Writing a multithreaded DLL.
DLL Set-up and Tear down.
Pitfall 1: The Delphi encapsulation of the Entry Point Function.
Writing a multiprocess DLL.
Global named objects.
The DLL in detail.
DLL Initialization.
An application using the DLL.
Pitfall 2: Thread context in Entry Point Functions
Exception Handling.
The BDE.

DLL's and Multiprocess programming.

Dynamic link libraries, or DLL's allow a programmer to share executable code between several processes. They are commonly used to provide shared library code. for several programs. Writing code for DLL's is in most respects similar to writing code for executables. Despite this, the shared nature of DLL's means that programmers familiar with multithreading often use them to provide system wide services: that is code which affects several processes that have the DLL loaded. In this chapter, we will look at how to write code for DLL's that operates across more than one process.

Thread and process scope. A single threaded DLL.

Global variables in DLL's have process wide scope. This means that if two separate processes have a DLL loaded, all the global variables in the DLL are local to that process. This is not limited to variables in the users code: it also includes all global variables in the Borland run time libraries, and any units used by code in the DLL. This has the advantage that novice DLL programmers can treat DLL programming in the same way as executable programming: if a DLL contains a global variable, then each process has its own copy. Furthermore, this also means that if a DLL is invoked by a processes which contain only one thread, then no special techniques are required: the DLL need not be thread safe, since all the processes have completely isolated incarnations of the DLL.

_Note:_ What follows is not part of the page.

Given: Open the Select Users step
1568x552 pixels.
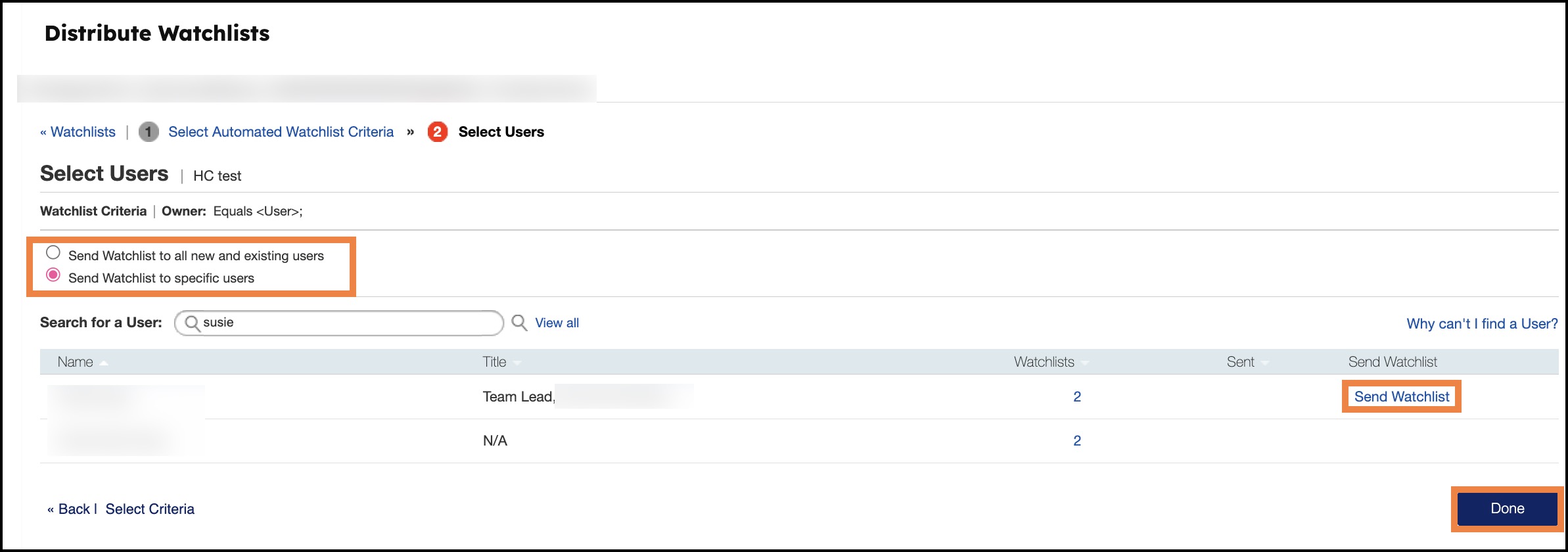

Writing a multithreaded DLL. Writing a multithreaded DLL is mostly the same as writing multithreaded code in an application. The behaviour of multiple threads inside the DLL is the same as the behaviour of multiple threads in a particular application. As always, there are a couple of pitfalls for the unwary:

The main pitfall one can fall into is the behaviour of the Delphi memory manager. By default, the Delphi memory manager is not thread safe. This is for efficiency reasons: if a program only ever contains one thread, then it is pure wasted overhead to include synchronization in the memory manager. The Delphi memory manager can be made thread safe by setting the IsMultiThread variable to true. This is done automatically for a given module if a descendant class of TThread is created.

The problem is that an executable and the DLL consist of two separate modules, each with their own copy of the Delphi memory manager. Thus, if an executable creates several threads, its memory manager is multithreaded. However, if those two threads call a DLL loaded by the executable, the DLL memory manager is not aware of the fact that it is being called by multiple threads. This can be solved by setting the IsMultiThread variable. It is best to set this by using the DLL entry point function, covered later.

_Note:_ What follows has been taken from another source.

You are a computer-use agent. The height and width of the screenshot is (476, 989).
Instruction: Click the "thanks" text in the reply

The second pitfall occurs as a result of the same problem; that of having two separate memory managers. Memory allocated by the Delphi memory manager that is passed from the DLL to the executable cannot be allocated in one and disposed of in the other. This occurs most often with long strings, but can occur with memory allocated using New or GetMem, and disposed using Dispose or FreeMem. The solution in this case is to include ShareMem, a unit which keeps the two memory managers in step using techniques discussed later.

DLL Set-up and Tear down.

Mindful of the fact that DLL programmers often need to be aware of how many threads and processes are active in a DLL at any given time, the Win32 system architects provide a method for DLL programmers to keep track of thread and process counts in a DLL. This method is known as the DLL Entry Point Function.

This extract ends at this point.